« Ne t’imagine pas que tu sois quelqu’un d’important », « Ne te mets jamais dans la tête que tu puisses être mieux que nous », ou encore, « Ne t’imagine pas que tu puisses nous apprendre quoi que ce soit ». Voici quelques préceptes tirés de la célèbre « Loi de Jante »*, intégrée par les Suédois dès l’enfance. Ce trait culturel, scrupuleusement respecté lorsqu’ils grandissent, empêche notamment l’émergence d’autocrates froids et distants à l’égard des collaborateurs dans les entreprises suédoises. Au contraire ! Il incite les dirigeants occupant de hauts postes hiérarchiques à se montrer proches de leurs équipes. L’autorité n’est alors plus nécessaire dans la sphère professionnelle : la pression du groupe suffit pour garantir l’auto-discipline des salariés. Ces préceptes induisent ainsi une prédisposition des individus à développer des stratégies collectives, sans pour autant que cela se fasse au détriment de leurs besoins individuels.
Force du collectif
Cette recherche permanente d’humilité rend, en effet, la cohésion d’équipe possible. « Nous valorisons les rapports de confiance et l’entraide. Si je dois m’absenter un matin ou partir plus tôt le soir, même au dernier moment, il me suffit d’en informer mes collègues sur un groupe de discussions en ligne pour qu’ils fassent preuve de compréhension et se réorganisent sans moi. Tout le monde peut exceptionnellement avoir des urgences à gérer », affirme Pierre-Édouard Roussel, salarié de la société suédoise, Axis Communications. Cette confiance permet, en cela, à chacun de se responsabiliser.

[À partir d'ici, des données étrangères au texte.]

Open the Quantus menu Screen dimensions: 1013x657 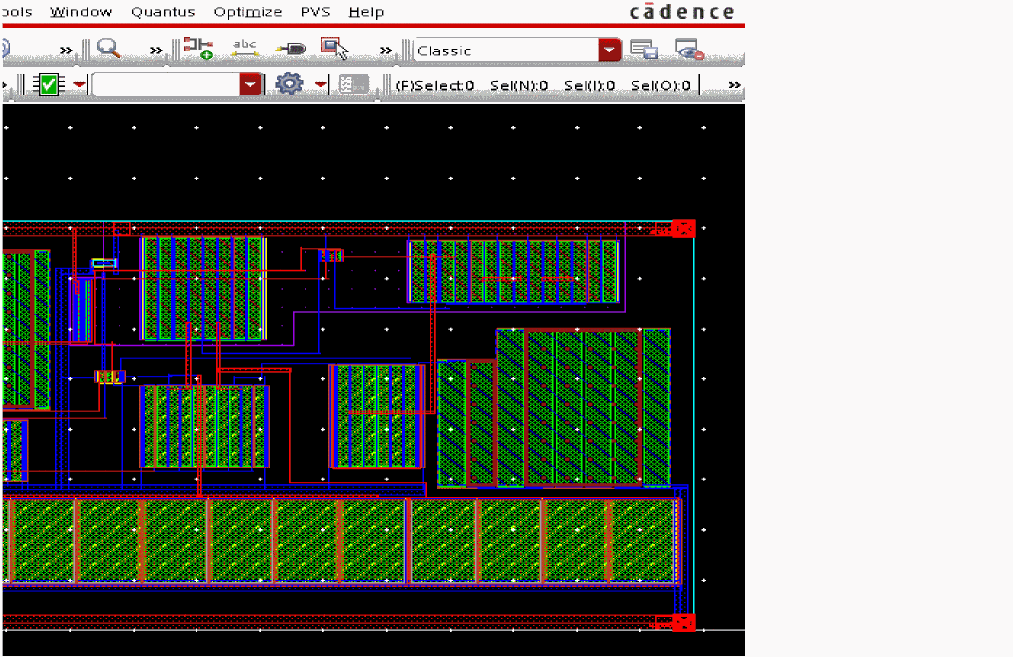click(163, 12)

La dimension collective est également omniprésente lors de prises de décisions : « Tous les avis sont pris en compte. Certes, la prise de décision est plus longue, mais généralement, elle est meilleure grâce à l’intelligence collective, et fait l’objet d’une adhésion plus forte. Le codéveloppement de projets à travers cette approche managériale remontante est essentiel dans le management suédois », indique-t-il.
Respect des besoins individuels
Cette conception scandinave du management accorde également une place fondamentale à l’autonomie. « Nous laissons tout l’espace dont les salariés ont besoin pour qu’ils travaillent sereinement et puissent innover. Nous sommes aussi compréhensifs à l’égard de potentielles erreurs, ou de baisses passagères de performance. Parfois, des temps de ralentissements pour se ressourcer sont nécessaires, ce qui permet ensuite d’être deux fois plus efficace. Nous essayons d’être le plus respectueux possible des besoins individuels de chacun et chacune », complète Beatriz Estiguin Beitia, DRH de la société suédoise.

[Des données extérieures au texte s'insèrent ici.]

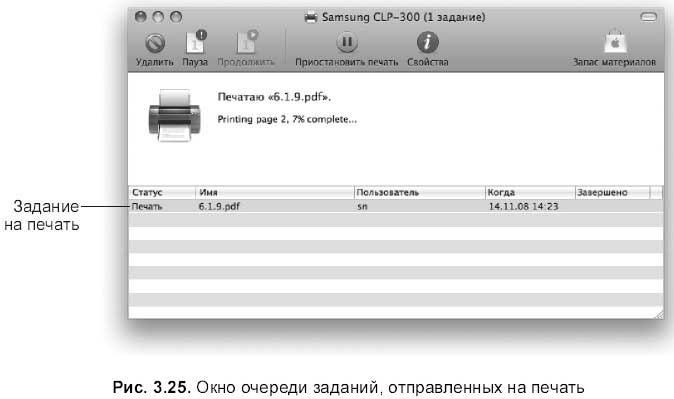674x399 pixels.
Task: Click printer icon in window title
Action: tap(311, 18)
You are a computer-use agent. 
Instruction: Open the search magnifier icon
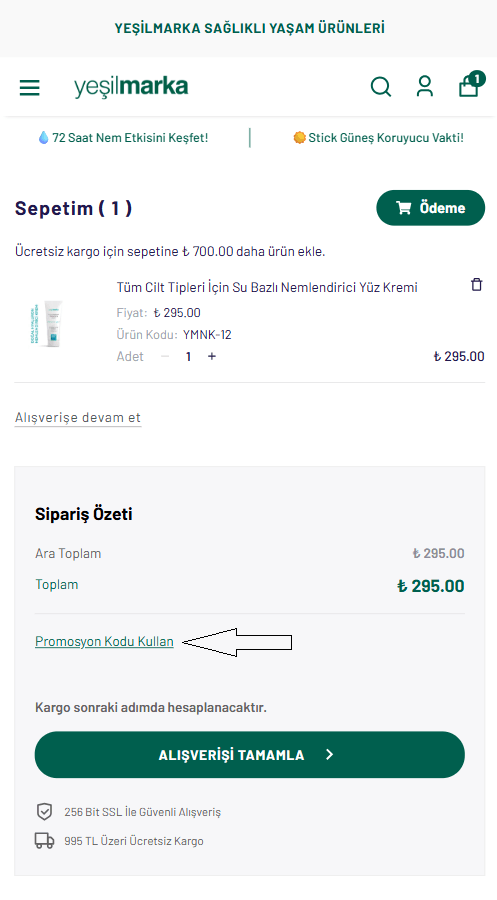click(x=380, y=87)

Afin d’aller plus loin sur cet enjeu de flexibilité – permettant notamment de concilier vie personnelle et professionnelle -, l’entreprise a instauré récemment un congé parental de 100 jours (en plus des délais traditionnels légaux) utilisables de manière non consécutive pendant les deux premières années qui suivent la naissance ou l’adoption d’un enfant. Prochaine ambition du groupe ? La mise en place d’un congé pour les salariés aidants lorsqu’ils s’occupent d’un parent vieillissant ou d’un proche malade. « La vie n’est pas linéaire. Elle est constituée de hauts et de bas. Certains moments de vie sont déterminants dans l’engagement professionnel des salariés. S’ils se sentent accompagnés par leur entreprise, ils continueront à s’investir et seront encore plus liés à elle. Sinon, ils partiront », prévient la DRH.

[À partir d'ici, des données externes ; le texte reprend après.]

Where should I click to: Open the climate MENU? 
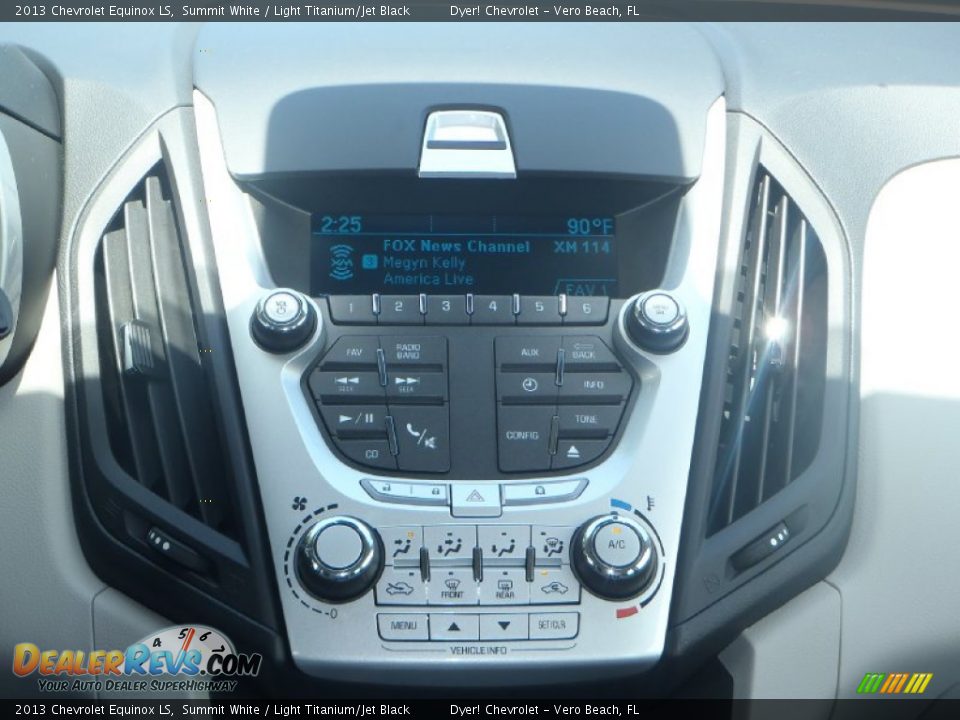point(405,625)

Les deux collaborateurs d’Axis Communications précisent, cependant, que « cette culture d’entreprise n’est pas adaptée à tout le monde. Les profils qui préfèrent un management plus directif, ou qui apprécient travailler de manière réactive, et voir les projets avancer rapidement, peuvent ne pas s’y retrouver ».
* La principale disposition de la Janteloven, du nom d’une bourgade fictive imaginée par l’écrivain dano-norvégien Aksel Sandemose (1899-1965), stipule qu’il ne faut pas se croire meilleur que son voisin. Son nom vient du roman Un fugitif recoupe ses traces (1933).